*REQUIRED WORK:*
Repeat verbatim, and only, the lines of the data below, beginning at the line that contains "Accept (412, 1969)" and stopping after the line that contains "[FOREST GREEN] (353, 2019)".

***** RECORDS PROVIDED *****

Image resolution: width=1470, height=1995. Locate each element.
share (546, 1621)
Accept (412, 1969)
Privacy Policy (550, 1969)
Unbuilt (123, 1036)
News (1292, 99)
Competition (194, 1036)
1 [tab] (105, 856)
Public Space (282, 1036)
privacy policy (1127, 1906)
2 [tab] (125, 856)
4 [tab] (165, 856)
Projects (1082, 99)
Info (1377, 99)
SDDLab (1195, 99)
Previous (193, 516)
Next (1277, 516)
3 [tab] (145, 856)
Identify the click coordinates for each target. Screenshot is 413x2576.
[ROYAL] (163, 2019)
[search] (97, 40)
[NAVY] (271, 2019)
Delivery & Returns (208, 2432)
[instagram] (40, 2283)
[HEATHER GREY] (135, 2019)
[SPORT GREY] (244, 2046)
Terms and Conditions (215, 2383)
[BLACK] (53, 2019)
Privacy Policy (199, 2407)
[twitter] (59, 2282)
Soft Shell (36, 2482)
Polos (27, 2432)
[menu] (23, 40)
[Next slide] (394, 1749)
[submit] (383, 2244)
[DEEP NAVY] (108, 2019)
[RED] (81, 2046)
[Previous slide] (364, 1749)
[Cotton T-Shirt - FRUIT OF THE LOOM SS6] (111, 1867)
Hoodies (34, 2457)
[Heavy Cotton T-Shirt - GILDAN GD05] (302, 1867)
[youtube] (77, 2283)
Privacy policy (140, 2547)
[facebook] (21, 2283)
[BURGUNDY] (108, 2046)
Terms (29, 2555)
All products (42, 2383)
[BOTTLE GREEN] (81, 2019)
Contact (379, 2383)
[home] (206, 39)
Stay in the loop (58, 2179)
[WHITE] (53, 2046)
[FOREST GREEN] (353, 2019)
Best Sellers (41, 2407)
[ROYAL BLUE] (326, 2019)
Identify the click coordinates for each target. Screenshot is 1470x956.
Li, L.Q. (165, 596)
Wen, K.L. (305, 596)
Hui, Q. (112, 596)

*****

*RESULT FOR THIS TASK:*
Accept (412, 1969)
Privacy Policy (550, 1969)
Unbuilt (123, 1036)
News (1292, 99)
Competition (194, 1036)
1 [tab] (105, 856)
Public Space (282, 1036)
privacy policy (1127, 1906)
2 [tab] (125, 856)
4 [tab] (165, 856)
Projects (1082, 99)
Info (1377, 99)
SDDLab (1195, 99)
Previous (193, 516)
Next (1277, 516)
3 [tab] (145, 856)
Identify the click coordinates for each target. Screenshot is 413x2576.
[ROYAL] (163, 2019)
[search] (97, 40)
[NAVY] (271, 2019)
Delivery & Returns (208, 2432)
[instagram] (40, 2283)
[HEATHER GREY] (135, 2019)
[SPORT GREY] (244, 2046)
Terms and Conditions (215, 2383)
[BLACK] (53, 2019)
Privacy Policy (199, 2407)
[twitter] (59, 2282)
Soft Shell (36, 2482)
Polos (27, 2432)
[menu] (23, 40)
[Next slide] (394, 1749)
[submit] (383, 2244)
[DEEP NAVY] (108, 2019)
[RED] (81, 2046)
[Previous slide] (364, 1749)
[Cotton T-Shirt - FRUIT OF THE LOOM SS6] (111, 1867)
Hoodies (34, 2457)
[Heavy Cotton T-Shirt - GILDAN GD05] (302, 1867)
[youtube] (77, 2283)
Privacy policy (140, 2547)
[facebook] (21, 2283)
[BURGUNDY] (108, 2046)
Terms (29, 2555)
All products (42, 2383)
[BOTTLE GREEN] (81, 2019)
Contact (379, 2383)
[home] (206, 39)
Stay in the loop (58, 2179)
[WHITE] (53, 2046)
[FOREST GREEN] (353, 2019)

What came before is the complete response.